Marco Rubio Likens Mitt Romney’s Personal Story to His Own
(TAMPA, Fla.) -- As he introduced the Republican nominee Thursday night, Marco Rubio linked Mitt Romney's personal history to his own family's immigrant narrative and the stories of people across the country striving to achieve the "American miracle."
"The story of those who came before us reminds us that America has always been about new beginnings," Rubio said. "And Mitt Romney is running for president because he knows that if we are willing to do for our children what our parents did for us, life in America can be better than it has ever been."
"It's the story of a man who was born into an uncertain future in a foreign country. His family came to America to escape revolution," Rubio later added, speaking of Romney's father, who was born in Mexico but later returned to the United States with his family. "They struggled through poverty and the Great Depression. And yet, he rose to be an admired businessman and public servant. And in November, his son, Mitt Romney, will be elected president of these United States."
Speaking before the Republican crowd gathered in his home state, Rubio, whose parents emigrated from Cuba to the United States in the 1950s, recounted the sacrifices his mother and father made to provide a better life for him and his siblings and noted how his grandfather repeated to him that there was "no limit to how far I could go, because I was an American."
"They emigrated to America with little more than the hope of a better life," Rubio said. "My dad was a bartender. My mom was a cashier, a hotel maid and a stock clerk at Kmart. They never made it big. They were never rich. And yet, they were successful -- because just a few decades removed from hopelessness, they made possible for us all the things that had been impossible for them."
"He was grateful for the work he had, but that's not the life he wanted for us," Rubio said of his father's job as a bartender. "He stood behind a bar in the back of the room all those years so one day I could stand behind a podium in the front of a room. That journey, from behind that bar to behind this podium, goes to the essence of the American miracle -- that we're exceptional not because we have more rich people here. We're special because dreams that are impossible anywhere else, they come true here. That's not just my story. That's your story. That's our story."

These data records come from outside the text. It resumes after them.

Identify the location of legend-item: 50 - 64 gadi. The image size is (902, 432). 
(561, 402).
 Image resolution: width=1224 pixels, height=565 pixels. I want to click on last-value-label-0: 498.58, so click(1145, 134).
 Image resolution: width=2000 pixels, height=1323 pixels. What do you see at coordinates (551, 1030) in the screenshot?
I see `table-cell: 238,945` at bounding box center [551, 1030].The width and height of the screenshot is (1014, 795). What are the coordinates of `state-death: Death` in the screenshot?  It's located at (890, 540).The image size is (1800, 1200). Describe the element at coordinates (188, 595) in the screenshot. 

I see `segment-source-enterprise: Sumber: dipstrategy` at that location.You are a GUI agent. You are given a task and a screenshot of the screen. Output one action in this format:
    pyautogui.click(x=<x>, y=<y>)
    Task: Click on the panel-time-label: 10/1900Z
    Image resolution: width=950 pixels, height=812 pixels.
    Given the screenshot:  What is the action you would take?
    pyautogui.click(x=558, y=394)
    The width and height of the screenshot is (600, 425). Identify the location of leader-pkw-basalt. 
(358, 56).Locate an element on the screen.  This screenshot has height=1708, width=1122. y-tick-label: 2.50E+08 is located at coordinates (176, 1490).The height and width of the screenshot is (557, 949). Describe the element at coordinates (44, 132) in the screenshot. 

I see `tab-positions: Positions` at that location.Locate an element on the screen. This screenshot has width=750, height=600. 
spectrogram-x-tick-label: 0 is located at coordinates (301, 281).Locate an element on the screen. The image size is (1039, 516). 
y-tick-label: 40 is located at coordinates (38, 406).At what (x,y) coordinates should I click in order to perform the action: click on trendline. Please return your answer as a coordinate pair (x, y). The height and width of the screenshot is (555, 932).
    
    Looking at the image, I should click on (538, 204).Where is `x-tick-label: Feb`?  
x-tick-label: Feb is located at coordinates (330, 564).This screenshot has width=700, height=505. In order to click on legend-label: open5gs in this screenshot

Rubio weaved a thread between the success story of the young Florida senator and the personal attributes and leadership capabilities he said Romney possesses.
"Mitt Romney's success in business is well known. But we've also learned he's so much more than that. He's a devoted husband, a father, a grandfather, a generous member of his community and church, a role model for younger Americans, like myself," Rubio said. "Everywhere he's been, he's volunteered his time and talent to make things better for those around him. We are blessed that a man like this will soon be the president of these United States."
Rubio, who previously has called the president one of the most "divisive figures" in modern American politics, Thursday night said the problem wasn't that Obama is a bad person, "our problem is he's a bad president."
"Under Barack Obama, the only 'change' is that 'hope' is hard to find," Rubio said, citing Obama slogans from the 2008 election. "Now, sadly, millions of Americans are insecure about their future. But instead of inspiring us by reminding us of what makes us special, he divides us against each other. He tells Americans they're worse off because others are better off, that rich people got rich by making other people poor. Hope and change has become divide and conquer."
"It doesn't matter how you feel about President Obama, because this election is about your future, not his," he added. "And it's not simply a choice between a Democrat and a Republican. It's a choice about what kind of country we want America to be."
Rubio's speech not only tried to highlight differences between the president and Romney, it also drew on themes of American exceptionalism, describing the ideals and principles upon which the country was built and claiming, "These last few years have tested your faith in the promise of America."
"America was founded on the principle that every person has God-given rights, founded on the belief that power belongs to the people, that government exists to protect our rights and serve our interests, and that no one should be trapped in the circumstances of our birth," Rubio said. "We should be free to go as far as our talents and work can take us."
Rubio made the case that in order to ensure the "American miracle" is achieved in future generations, the country must elect Romney as president.
"The story of our time will be written by Americans who haven't yet been born," Rubio said. "Let's make sure they write that we did our part, that we chose more freedom instead of more government. We chose the principles of our founding to solve the challenges of our time. We chose Mitt Romney to lead our nation. And because we did, the American miracle lived on for another generation to inherit."